What you should do:
Please restate each entry that follows word for word.

Pixel coordinate grounding data:
———

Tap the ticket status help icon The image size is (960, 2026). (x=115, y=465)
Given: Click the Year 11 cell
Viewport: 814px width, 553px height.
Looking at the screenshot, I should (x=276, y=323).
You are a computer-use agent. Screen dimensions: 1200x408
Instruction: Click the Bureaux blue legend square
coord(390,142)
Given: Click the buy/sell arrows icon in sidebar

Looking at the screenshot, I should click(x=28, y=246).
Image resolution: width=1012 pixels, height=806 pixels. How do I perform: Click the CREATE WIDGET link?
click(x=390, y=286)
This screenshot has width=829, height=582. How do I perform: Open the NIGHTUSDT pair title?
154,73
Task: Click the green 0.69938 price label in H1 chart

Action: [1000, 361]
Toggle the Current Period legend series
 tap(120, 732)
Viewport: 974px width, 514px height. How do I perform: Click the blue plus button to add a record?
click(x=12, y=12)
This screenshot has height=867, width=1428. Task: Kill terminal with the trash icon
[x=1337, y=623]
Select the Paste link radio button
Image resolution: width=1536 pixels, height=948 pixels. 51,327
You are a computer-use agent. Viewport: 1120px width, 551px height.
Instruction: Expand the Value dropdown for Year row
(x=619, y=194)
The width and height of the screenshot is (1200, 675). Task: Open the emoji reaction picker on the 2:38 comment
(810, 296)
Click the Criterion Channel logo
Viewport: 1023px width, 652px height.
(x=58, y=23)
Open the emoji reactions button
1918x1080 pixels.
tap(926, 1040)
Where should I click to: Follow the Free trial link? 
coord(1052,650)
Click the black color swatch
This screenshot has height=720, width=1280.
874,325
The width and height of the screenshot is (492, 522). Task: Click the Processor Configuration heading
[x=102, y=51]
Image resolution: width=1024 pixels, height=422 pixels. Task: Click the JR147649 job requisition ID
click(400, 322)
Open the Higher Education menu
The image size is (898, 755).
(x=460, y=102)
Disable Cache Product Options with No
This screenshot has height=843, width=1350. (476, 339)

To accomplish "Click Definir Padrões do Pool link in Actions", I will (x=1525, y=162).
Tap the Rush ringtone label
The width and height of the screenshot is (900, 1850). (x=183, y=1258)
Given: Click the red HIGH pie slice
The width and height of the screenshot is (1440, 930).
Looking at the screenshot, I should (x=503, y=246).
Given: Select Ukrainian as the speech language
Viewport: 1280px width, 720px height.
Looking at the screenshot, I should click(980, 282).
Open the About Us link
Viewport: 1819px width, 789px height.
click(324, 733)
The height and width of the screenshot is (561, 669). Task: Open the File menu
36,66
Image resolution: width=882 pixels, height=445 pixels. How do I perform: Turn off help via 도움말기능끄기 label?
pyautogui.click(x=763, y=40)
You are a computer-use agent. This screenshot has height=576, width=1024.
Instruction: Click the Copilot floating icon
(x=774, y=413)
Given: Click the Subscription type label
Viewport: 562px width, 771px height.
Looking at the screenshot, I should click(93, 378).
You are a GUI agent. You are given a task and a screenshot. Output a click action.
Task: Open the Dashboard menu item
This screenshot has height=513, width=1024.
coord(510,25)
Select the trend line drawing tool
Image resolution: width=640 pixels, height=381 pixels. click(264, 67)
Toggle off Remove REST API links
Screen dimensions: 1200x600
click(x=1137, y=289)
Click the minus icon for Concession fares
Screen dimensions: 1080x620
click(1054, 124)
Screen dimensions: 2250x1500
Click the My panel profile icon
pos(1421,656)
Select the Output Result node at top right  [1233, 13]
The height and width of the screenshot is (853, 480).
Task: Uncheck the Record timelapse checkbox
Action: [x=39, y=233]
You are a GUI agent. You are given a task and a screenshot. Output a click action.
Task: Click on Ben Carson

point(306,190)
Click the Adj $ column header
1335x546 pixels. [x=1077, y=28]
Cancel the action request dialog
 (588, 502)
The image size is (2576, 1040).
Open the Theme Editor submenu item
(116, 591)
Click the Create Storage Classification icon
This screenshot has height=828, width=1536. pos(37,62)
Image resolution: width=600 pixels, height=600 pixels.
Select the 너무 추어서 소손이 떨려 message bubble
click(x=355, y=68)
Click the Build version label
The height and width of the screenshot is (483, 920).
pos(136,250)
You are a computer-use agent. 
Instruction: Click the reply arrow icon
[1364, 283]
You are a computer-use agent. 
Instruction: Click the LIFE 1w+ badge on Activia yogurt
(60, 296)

———

Answer below:
Tap the ticket status help icon The image size is (960, 2026). (x=115, y=465)
Given: Click the Year 11 cell
Viewport: 814px width, 553px height.
Looking at the screenshot, I should (x=276, y=323).
You are a computer-use agent. Screen dimensions: 1200x408
Instruction: Click the Bureaux blue legend square
coord(390,142)
Given: Click the buy/sell arrows icon in sidebar

Looking at the screenshot, I should click(x=28, y=246).
Image resolution: width=1012 pixels, height=806 pixels. How do I perform: Click the CREATE WIDGET link?
click(x=390, y=286)
This screenshot has width=829, height=582. How do I perform: Open the NIGHTUSDT pair title?
154,73
Task: Click the green 0.69938 price label in H1 chart

Action: [1000, 361]
Toggle the Current Period legend series
 tap(120, 732)
Viewport: 974px width, 514px height. How do I perform: Click the blue plus button to add a record?
click(x=12, y=12)
This screenshot has height=867, width=1428. Task: Kill terminal with the trash icon
[x=1337, y=623]
Select the Paste link radio button
Image resolution: width=1536 pixels, height=948 pixels. 51,327
You are a computer-use agent. Viewport: 1120px width, 551px height.
Instruction: Expand the Value dropdown for Year row
(x=619, y=194)
The width and height of the screenshot is (1200, 675). Task: Open the emoji reaction picker on the 2:38 comment
(810, 296)
Click the Criterion Channel logo
Viewport: 1023px width, 652px height.
(x=58, y=23)
Open the emoji reactions button
1918x1080 pixels.
tap(926, 1040)
Where should I click to: Follow the Free trial link? 
coord(1052,650)
Click the black color swatch
This screenshot has height=720, width=1280.
874,325
The width and height of the screenshot is (492, 522). Task: Click the Processor Configuration heading
[x=102, y=51]
Image resolution: width=1024 pixels, height=422 pixels. Task: Click the JR147649 job requisition ID
click(400, 322)
Open the Higher Education menu
The image size is (898, 755).
(x=460, y=102)
Disable Cache Product Options with No
This screenshot has height=843, width=1350. (476, 339)

To accomplish "Click Definir Padrões do Pool link in Actions", I will (x=1525, y=162).
Tap the Rush ringtone label
The width and height of the screenshot is (900, 1850). (x=183, y=1258)
Given: Click the red HIGH pie slice
The width and height of the screenshot is (1440, 930).
Looking at the screenshot, I should (x=503, y=246).
Given: Select Ukrainian as the speech language
Viewport: 1280px width, 720px height.
Looking at the screenshot, I should click(980, 282).
Open the About Us link
Viewport: 1819px width, 789px height.
click(324, 733)
The height and width of the screenshot is (561, 669). Task: Open the File menu
36,66
Image resolution: width=882 pixels, height=445 pixels. How do I perform: Turn off help via 도움말기능끄기 label?
pyautogui.click(x=763, y=40)
You are a computer-use agent. This screenshot has height=576, width=1024.
Instruction: Click the Copilot floating icon
(x=774, y=413)
Given: Click the Subscription type label
Viewport: 562px width, 771px height.
Looking at the screenshot, I should click(93, 378).
You are a GUI agent. You are given a task and a screenshot. Output a click action.
Task: Open the Dashboard menu item
This screenshot has height=513, width=1024.
coord(510,25)
Select the trend line drawing tool
Image resolution: width=640 pixels, height=381 pixels. click(264, 67)
Toggle off Remove REST API links
Screen dimensions: 1200x600
click(x=1137, y=289)
Click the minus icon for Concession fares
Screen dimensions: 1080x620
click(1054, 124)
Screen dimensions: 2250x1500
Click the My panel profile icon
pos(1421,656)
Select the Output Result node at top right  [1233, 13]
The height and width of the screenshot is (853, 480).
Task: Uncheck the Record timelapse checkbox
Action: [x=39, y=233]
You are a GUI agent. You are given a task and a screenshot. Output a click action.
Task: Click on Ben Carson

point(306,190)
Click the Adj $ column header
1335x546 pixels. [x=1077, y=28]
Cancel the action request dialog
 (588, 502)
The image size is (2576, 1040).
Open the Theme Editor submenu item
(116, 591)
Click the Create Storage Classification icon
This screenshot has height=828, width=1536. pos(37,62)
Image resolution: width=600 pixels, height=600 pixels.
Select the 너무 추어서 소손이 떨려 message bubble
click(x=355, y=68)
Click the Build version label
The height and width of the screenshot is (483, 920).
pos(136,250)
You are a computer-use agent. 
Instruction: Click the reply arrow icon
[1364, 283]
You are a computer-use agent. 
Instruction: Click the LIFE 1w+ badge on Activia yogurt
(60, 296)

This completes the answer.